Correct Answer: 105:103

Explanation:


Introduction / Context:
This problem tests combining alloys by converting ratios into fractions. When equal amounts are combined, you can assume 1 unit from each alloy. Then compute gold and silver contributions from each unit using the ratio fractions, add them, and form the final ratio.


Given Data / Assumptions:

  • Alloy 1 gold:silver = 5:8 (total 13 parts)
  • Alloy 2 gold:silver = 5:3 (total 8 parts)
  • Equal amounts of both alloys are mixed
  • Assume 1 kg from each alloy (any equal amount works)


Concept / Approach:
Gold fraction in alloy = gold parts / total parts. Silver fraction similarly. Add gold and silver from both equal quantities and simplify.


Step-by-Step Solution:

Step 1: In alloy 1, gold fraction = 5/13 and silver fraction = 8/13 Step 2: In alloy 2, gold fraction = 5/8 and silver fraction = 3/8 Step 3: Take 1 unit from each alloy Step 4: Total gold = 5/13 + 5/8 Step 5: Use LCM 104: 5/13 = 40/104 and 5/8 = 65/104 Step 6: Total gold = (40 + 65)/104 = 105/104 Step 7: Total silver = 8/13 + 3/8 Step 8: 8/13 = 64/104 and 3/8 = 39/104 Step 9: Total silver = (64 + 39)/104 = 103/104 Step 10: Ratio gold:silver = (105/104):(103/104) = 105:103


Verification / Alternative check:
The ratio is close to 1:1 because both alloys contain significant gold and silver.

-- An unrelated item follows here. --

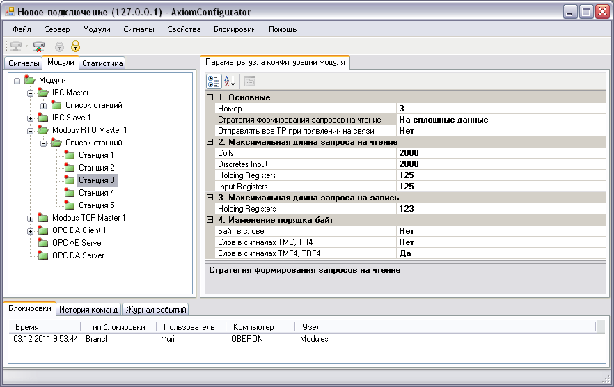Collapse the '1. Основные' property category
The width and height of the screenshot is (614, 387).
(x=210, y=97)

Since alloy 2 is richer in gold than alloy 1, the final gold should be slightly higher than silver, which matches 105:103.


Why Other Options Are Wrong:

103:105: reverses gold and silver. 113:108, 108:115, 103:113: do not match the computed fraction sums from equal mixing.


Common Pitfalls:
A typical mistake is to average ratios directly (like averaging 5:8 and 5:3) which is not valid. Another mistake is forgetting that equal amounts are mixed, so you must use fractions and common denominators, not part counts alone.